Falls are one of the leading causes of unintentional injury in the United States. Unsurprisingly, winter snow and ice ramp up the numbers.
What Are the Slip and Fall Laws?
Typically, property owners (home and business) have a duty to maintain safe premises for those who use their sidewalks, walkways, and parking lots. In the winter, that generally includes snow/ice removal and salting within a reasonable amount of time, which is often spelled out by local ordinances. Property owners who fail to comply could be held liable for injuries.
A few states, however, abide by a “natural accumulation” rule, which exempts property owners from liability for fall injuries resulting from natural snow and ice accumulation—as long as the owner didn’t interfere with or alter the natural accumulation in some way, and no abnormal danger existed. Property owners could be held liable for “unnatural accumulations,” such as a leaky downspout that contributes to icy walkways.

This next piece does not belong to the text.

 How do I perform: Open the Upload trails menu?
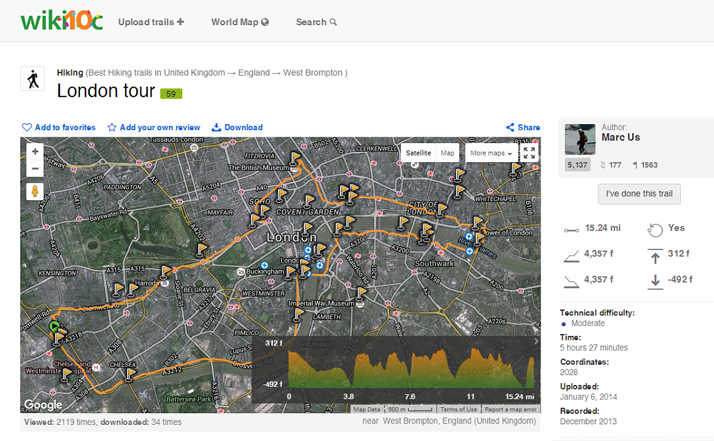pos(150,21)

The general public is also responsible for exercising reasonable care. For example, paying attention or taking an available, safer-looking route is a good start. Injured pedestrians or visitors who failed to exercise reasonable care could see potential compensation reduced or eliminated entirely.
Cases involving injuries from falls on government property are more complex. Like other property owners, the government (local, state, and federal) has a duty to maintain safe premises for guests and pedestrians. However, there are stricter procedures for filing a claim and a narrower window of time to kick off the process.